DeepMind hatte mit seinem Programm AlphaFold, das auf Maschinellem Lernen basiert, mit weitem Abstand den 2-jährlich stattfindenden Wettbewerb CASP (die Abkürzung steht für Critical Assessment of Structure Prediction) gewonnen, an dem rund 100 andere wissenschaftliche Teams weltweit teilgenommen hatten. Die anderen Teams wurden dabei so weit in den Schatten gestellt, dass Wissenschaftler von einer „Revolution in der Biologie“ durch die neuen Möglichkeiten sprechen.

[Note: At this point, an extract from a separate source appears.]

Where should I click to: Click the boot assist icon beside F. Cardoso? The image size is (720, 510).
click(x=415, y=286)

Ein Jahrzehnt Tüftelei – und nun in einer halben Stunde gelöst

Die Naturwissenschaften und speziell die Medizin könnten von dem Fortschritt, Proteinstrukturen anhand ihrer Aminosäuresequenz genau vorherzusagen, ungeheuer profitieren. „Es ist ein Game Changer“, wird Prof. Dr. Andrei Lupas, Molekularbiologe und Direktor am Tübinger Max-Planck-Institut für Entwicklungsbiologie, in Nature zitiert.

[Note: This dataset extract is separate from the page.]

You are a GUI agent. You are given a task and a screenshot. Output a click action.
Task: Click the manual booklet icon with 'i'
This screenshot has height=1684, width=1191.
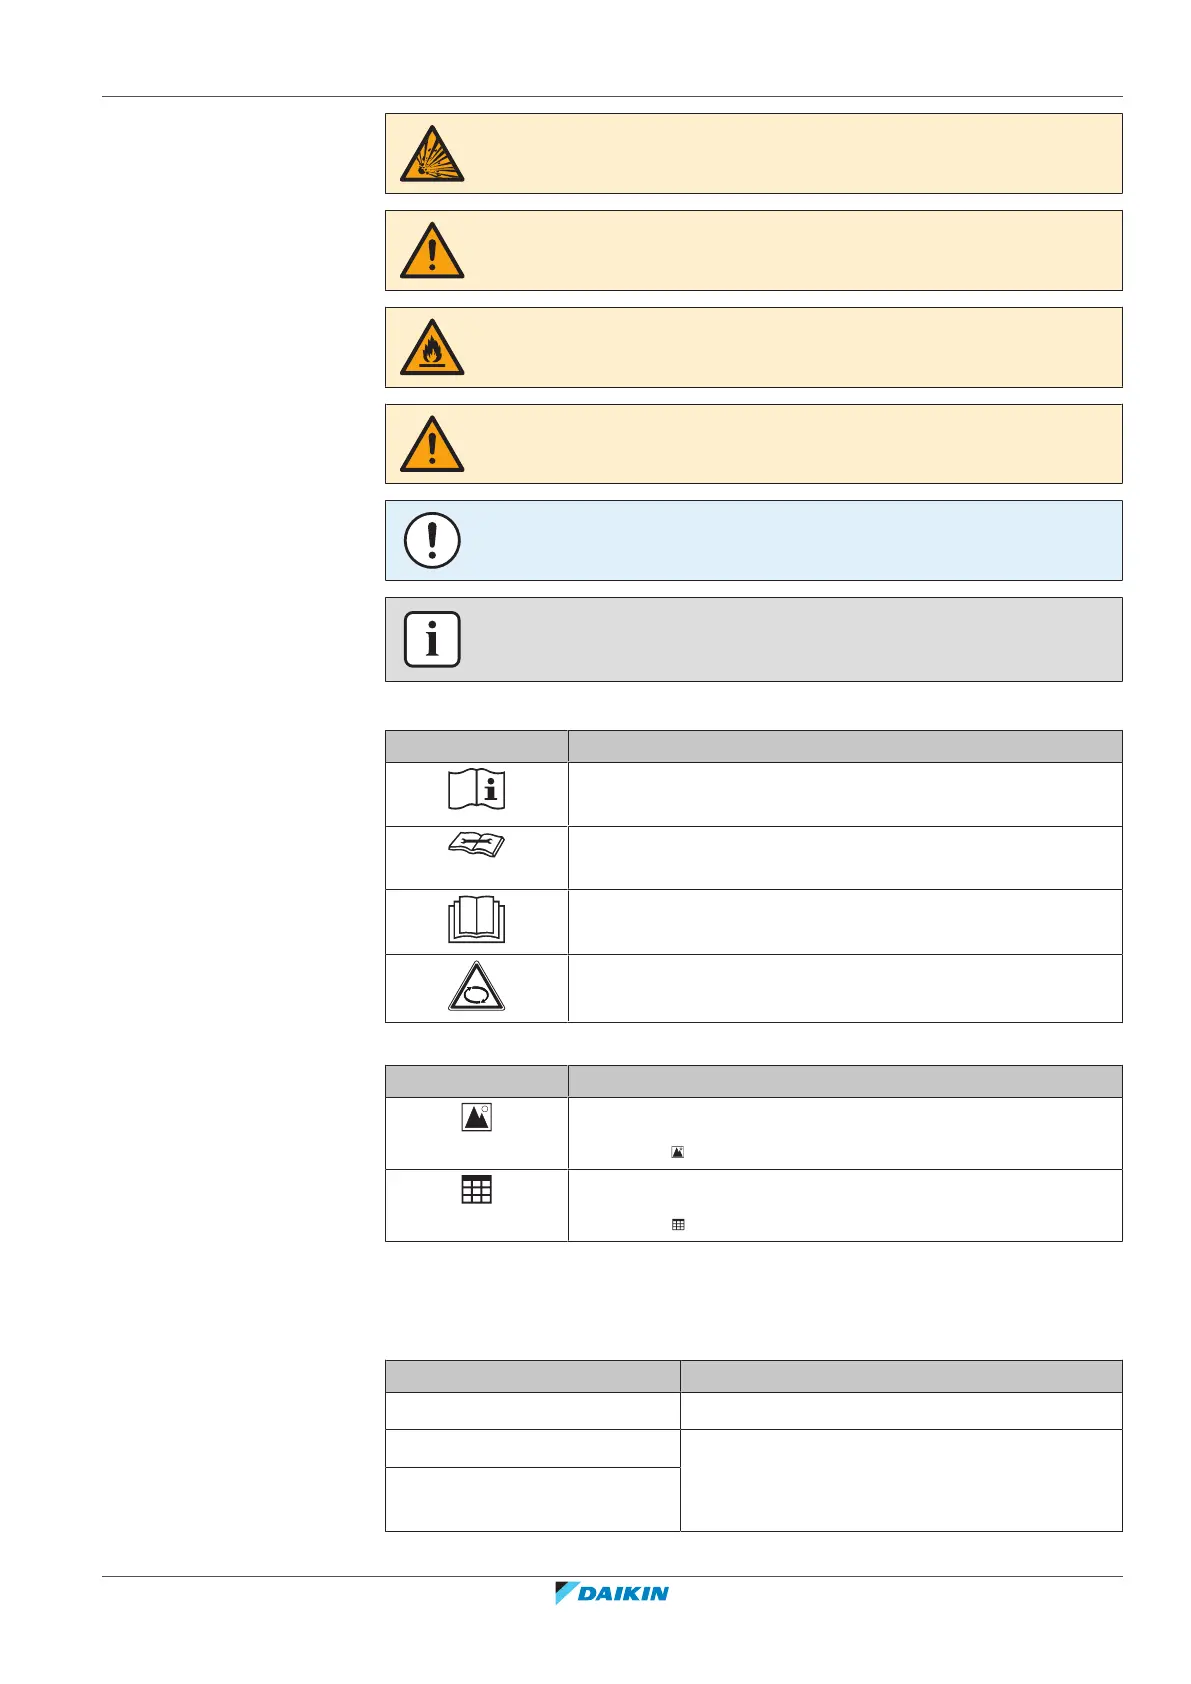[x=477, y=790]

Der Wissenschaftler gehörte zu den „Juroren“, die die Leistung verschiedener Teams in CASP bewertet haben. Er und sein Team hatten aber auch selbst Proteine als „Targets“ eingereicht, unter anderem eines, an dessen Struktur sie seit einem Jahrzehnt tüftelten. „Mit der Vorhersage von AlphaFold als Suchmodell konnten wir die Struktur in einer halben Stunde lösen“, berichtet Lupas gegenüber dem Science Media Center Deutschland.

 
Mit der Vorhersage von AlphaFold als Suchmodell konnten wir die Struktur in einer halben Stunde lösen. Prof. Dr. Andrei Lupas
 

AlphaFold werde seine Arbeitsweise und die Fragen, mit denen er sich befasse, verändern, sagt Lupas: „Dies wird die Medizin verändern. Es wird die Forschung verändern. Es wird das Bioengineering verändern. Es wird alles verändern.“

„Structure is function“ – und die Struktur lässt sich nun klären

Kollegen von ihm sind ebenso beeindruckt. „Die dreidimensionalen Strukturen von Proteinen sind wesentlich für das Verständnis biologischer Systeme auf molekularer Ebene, da die Form ihre Funktion bestimmt“, erläutert Dr. Sameer Velankar, Europäisches Laboratorium für Molekularbiologie (EMBL-EBI) in Cambridge, UK.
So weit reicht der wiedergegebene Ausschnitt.